On the morning I arrived, Susan Martin read a request from an adoring fan for Tommy to autograph an old fight poster. Susan seemed thrilled to be able to connect to fans and eager to show-off to a reporter that Tommy still means a lot to people. Tommy's reaction: "I'll do it for $30."

Susan admonished him, and he acted like a kid caught being bad. He was going to sign anyway, but you could just tell he longed to once again be the kind of athlete who could get away with charging for his signature. Anyway, if you command $30 a signature, and then do it for free anyway, you look like a big man.

Tommy acted like a kid lot; losing things, stabbing himself by accident when he flipped a steak knife into the sink. Tommy's friend Stephen Bayer says Tommy is still 18 years of age.

Bayer, who has that interesting connection to Tommy and Susan that you hear about in my radio piece, also put into context some of the more outrageous claims that Morrison made about HIV not causing AIDS.

"He's got a high school education," says Bayer, "and bless his heart, he's tried to understand this thing to the best of his ability. Yeah, there's comments that I wouldn't agree with, but I think you can't hold that against somebody if they're trying to genuinely find out the right answers."

Even when Tommy laid out his theories about why homosexuals get AIDS (he theorizes that it has to do with their heightened intravenous drug use ) one is tempted to call him a hypocrite for founding a charity which espouses an anti-AIDS discrimination message while at the same time sounding like Anita Bryant with a sharp jab. Or you can see comments like that in another light; you could see them as Tommy not being stage managed into saying the "right" thing; Tommy not being a sophisticate or a diplomat, but a fighter.

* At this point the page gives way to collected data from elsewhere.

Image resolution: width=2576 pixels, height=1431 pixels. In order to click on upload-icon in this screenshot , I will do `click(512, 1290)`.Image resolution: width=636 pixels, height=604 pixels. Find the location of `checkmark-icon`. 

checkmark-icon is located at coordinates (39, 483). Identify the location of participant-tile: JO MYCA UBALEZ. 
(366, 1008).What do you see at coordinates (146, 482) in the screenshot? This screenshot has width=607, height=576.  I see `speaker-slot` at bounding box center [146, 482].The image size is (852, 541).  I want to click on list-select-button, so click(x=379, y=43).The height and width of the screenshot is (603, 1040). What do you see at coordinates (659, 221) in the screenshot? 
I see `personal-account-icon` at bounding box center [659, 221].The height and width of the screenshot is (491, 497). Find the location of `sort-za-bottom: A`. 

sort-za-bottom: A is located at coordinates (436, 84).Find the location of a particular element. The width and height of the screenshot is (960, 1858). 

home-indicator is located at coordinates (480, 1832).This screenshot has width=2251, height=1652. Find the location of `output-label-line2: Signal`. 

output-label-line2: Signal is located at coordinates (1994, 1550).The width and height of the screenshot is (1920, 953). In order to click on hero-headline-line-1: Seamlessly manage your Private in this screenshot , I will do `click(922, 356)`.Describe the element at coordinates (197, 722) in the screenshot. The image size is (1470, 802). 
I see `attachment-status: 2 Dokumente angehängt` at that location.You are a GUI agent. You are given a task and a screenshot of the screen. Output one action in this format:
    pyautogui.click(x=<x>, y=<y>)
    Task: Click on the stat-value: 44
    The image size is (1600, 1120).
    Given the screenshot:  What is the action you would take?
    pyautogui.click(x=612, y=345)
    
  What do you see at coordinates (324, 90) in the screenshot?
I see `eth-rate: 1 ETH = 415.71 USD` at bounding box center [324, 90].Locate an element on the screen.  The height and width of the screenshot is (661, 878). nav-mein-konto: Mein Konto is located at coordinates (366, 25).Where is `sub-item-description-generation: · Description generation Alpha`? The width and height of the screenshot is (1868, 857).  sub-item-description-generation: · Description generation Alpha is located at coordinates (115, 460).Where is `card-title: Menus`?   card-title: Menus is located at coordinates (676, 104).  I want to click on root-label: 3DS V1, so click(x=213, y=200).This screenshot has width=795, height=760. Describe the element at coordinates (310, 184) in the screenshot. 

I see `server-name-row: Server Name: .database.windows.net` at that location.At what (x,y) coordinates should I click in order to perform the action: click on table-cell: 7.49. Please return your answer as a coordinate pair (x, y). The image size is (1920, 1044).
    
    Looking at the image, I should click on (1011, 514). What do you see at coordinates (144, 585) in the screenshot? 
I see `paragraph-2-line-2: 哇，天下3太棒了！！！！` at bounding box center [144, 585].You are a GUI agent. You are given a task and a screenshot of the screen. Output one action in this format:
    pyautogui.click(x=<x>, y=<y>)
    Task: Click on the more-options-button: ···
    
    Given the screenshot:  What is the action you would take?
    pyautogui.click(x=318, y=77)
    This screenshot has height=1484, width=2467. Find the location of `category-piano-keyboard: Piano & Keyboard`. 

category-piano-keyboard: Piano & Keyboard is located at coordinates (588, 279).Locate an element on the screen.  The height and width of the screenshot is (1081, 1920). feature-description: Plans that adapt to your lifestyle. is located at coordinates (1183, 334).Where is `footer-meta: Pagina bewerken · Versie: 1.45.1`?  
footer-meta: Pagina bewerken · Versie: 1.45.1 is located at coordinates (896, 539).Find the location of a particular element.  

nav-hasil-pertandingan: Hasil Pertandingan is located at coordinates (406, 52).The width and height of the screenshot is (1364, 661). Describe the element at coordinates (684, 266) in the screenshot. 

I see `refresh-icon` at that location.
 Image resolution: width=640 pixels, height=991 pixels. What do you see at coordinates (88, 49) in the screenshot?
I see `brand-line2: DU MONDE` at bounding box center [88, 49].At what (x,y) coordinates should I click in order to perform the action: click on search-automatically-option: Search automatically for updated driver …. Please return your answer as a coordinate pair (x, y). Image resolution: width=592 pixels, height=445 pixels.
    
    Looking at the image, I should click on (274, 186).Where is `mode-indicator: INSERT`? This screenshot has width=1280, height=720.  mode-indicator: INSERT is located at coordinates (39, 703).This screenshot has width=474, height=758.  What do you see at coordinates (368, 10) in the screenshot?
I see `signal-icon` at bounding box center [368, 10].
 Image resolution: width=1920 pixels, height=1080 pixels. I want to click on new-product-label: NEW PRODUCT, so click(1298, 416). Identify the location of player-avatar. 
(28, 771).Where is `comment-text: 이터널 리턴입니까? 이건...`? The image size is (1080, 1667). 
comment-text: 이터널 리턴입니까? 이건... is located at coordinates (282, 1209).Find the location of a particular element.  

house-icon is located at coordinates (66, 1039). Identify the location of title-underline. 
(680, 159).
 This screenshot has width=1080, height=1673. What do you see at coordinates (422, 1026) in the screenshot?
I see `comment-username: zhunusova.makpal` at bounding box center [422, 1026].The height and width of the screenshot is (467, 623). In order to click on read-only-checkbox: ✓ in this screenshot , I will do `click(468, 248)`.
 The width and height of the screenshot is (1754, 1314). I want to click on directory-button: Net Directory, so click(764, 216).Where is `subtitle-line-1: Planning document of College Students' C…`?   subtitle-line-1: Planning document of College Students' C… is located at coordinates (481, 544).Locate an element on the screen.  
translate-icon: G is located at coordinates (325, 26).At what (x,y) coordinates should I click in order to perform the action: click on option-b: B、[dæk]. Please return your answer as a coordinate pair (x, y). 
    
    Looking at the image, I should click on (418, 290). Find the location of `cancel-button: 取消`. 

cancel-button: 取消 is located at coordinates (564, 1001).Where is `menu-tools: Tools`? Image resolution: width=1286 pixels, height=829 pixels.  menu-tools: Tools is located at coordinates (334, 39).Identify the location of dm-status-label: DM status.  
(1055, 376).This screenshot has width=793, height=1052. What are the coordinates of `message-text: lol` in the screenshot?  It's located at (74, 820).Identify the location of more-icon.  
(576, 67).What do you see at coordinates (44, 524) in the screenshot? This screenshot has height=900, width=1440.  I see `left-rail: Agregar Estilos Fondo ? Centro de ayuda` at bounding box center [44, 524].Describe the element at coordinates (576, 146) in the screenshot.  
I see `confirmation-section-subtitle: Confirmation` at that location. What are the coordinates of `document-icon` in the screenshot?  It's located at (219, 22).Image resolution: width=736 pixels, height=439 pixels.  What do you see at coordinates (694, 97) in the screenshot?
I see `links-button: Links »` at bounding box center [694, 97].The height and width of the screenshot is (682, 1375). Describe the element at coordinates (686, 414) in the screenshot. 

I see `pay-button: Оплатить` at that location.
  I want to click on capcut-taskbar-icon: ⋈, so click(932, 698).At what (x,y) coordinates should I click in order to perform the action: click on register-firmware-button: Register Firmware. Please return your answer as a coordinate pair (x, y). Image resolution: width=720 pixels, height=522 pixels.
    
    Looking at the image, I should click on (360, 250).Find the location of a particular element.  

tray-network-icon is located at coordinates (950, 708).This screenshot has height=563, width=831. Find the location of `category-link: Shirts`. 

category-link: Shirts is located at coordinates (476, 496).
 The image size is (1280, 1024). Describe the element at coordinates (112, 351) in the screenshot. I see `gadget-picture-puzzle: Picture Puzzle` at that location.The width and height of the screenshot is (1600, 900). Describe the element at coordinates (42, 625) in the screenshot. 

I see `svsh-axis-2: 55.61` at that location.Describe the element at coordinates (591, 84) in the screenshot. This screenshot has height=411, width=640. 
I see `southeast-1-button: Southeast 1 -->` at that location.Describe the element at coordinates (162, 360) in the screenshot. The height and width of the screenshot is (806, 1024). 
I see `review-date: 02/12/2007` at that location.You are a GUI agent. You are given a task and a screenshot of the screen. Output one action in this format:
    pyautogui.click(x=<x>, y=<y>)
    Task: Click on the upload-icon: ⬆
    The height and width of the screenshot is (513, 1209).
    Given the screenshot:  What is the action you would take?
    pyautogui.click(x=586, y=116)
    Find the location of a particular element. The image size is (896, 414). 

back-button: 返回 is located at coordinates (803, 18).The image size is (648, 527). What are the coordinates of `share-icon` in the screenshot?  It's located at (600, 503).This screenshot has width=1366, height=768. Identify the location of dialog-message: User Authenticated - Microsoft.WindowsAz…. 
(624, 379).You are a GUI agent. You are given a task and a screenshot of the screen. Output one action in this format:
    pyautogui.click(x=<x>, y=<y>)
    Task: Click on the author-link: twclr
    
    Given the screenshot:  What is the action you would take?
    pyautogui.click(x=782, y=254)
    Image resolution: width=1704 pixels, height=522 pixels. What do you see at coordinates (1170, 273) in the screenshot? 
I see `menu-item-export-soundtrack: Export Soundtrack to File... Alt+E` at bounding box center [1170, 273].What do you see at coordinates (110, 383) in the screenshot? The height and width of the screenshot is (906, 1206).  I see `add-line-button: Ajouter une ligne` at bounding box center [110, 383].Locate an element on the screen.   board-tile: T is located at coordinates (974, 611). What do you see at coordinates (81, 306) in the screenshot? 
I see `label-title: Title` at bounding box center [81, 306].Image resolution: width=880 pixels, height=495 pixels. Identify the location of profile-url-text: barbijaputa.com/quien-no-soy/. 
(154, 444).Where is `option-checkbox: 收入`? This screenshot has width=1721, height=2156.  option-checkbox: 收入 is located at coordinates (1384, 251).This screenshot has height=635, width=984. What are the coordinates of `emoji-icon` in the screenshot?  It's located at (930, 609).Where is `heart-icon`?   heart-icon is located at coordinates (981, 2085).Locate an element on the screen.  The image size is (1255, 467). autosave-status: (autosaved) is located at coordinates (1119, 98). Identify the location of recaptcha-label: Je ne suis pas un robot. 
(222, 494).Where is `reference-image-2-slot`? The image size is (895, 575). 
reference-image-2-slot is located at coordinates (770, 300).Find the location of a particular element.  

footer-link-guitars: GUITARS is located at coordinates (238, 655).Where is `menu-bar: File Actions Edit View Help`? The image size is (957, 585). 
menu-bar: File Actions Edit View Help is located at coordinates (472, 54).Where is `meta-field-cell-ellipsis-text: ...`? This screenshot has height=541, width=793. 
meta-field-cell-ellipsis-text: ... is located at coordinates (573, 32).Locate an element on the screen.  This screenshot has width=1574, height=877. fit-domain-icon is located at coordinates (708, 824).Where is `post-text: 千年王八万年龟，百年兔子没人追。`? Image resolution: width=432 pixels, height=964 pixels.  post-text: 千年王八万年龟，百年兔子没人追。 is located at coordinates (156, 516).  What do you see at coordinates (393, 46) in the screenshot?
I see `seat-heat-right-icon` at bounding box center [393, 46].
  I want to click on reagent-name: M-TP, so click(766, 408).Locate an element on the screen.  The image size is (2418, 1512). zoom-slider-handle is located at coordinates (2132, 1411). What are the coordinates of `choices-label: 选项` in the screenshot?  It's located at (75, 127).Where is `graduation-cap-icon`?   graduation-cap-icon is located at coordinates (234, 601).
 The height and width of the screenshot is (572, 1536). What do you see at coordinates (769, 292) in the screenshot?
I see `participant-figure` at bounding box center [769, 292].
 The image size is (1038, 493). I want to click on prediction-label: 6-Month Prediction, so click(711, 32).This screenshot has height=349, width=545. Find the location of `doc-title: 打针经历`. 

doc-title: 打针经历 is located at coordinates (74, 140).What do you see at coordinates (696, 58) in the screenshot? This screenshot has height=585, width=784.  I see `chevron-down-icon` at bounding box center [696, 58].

If you listen to the entire piece, I hope you ask yourself, as I did, what's the right thing to do here. It's tempting to just say, "Let's go by the best recommendation of medical science."

The problem there is that the American Medical Association has recommended a ban on boxing, especially as it's practiced professionally, without headgear, and without pausing to bandage open wounds. Asking most physicians, "Should an HIV-positive boxer be allowed to fight?" is like asking a Puritan, "How much flesh should this bikini reveal?"

I've come to this partial conclusion. And I say this as a boxing fan. Boxing, at its root, is a sport where the design is to incapacitate another human with your fists. Hundreds have died in the ring. Top thinkers in the Catholic Church say professional boxing is a sin. The major medical organizations are all against it.

It seems to me that it's as big a leap for a civilized society to permit boxing as it is for legalized boxing to permit HIV-positive participants. If boxing is allowed, under the principle that adults should be allowed to assume risk for what happens to their own bodies, then allowing HIV-positive boxers seems more of a baby step than a sea change.

Both participants and officials should know this beforehand and should be allowed to opt out. Of course, if the state of Nevada goes this route — sanctions a fight with an HIV-positive boxer and in the course of the bout the boxer starts gushing blood, which does happen, — there may be a mad rush for the exits. The sports-talk guys will be going crazy for a week, and no casino would ever book another such fight. But given the modern history of this sport, I bet it would be a big hit on pay-per-view.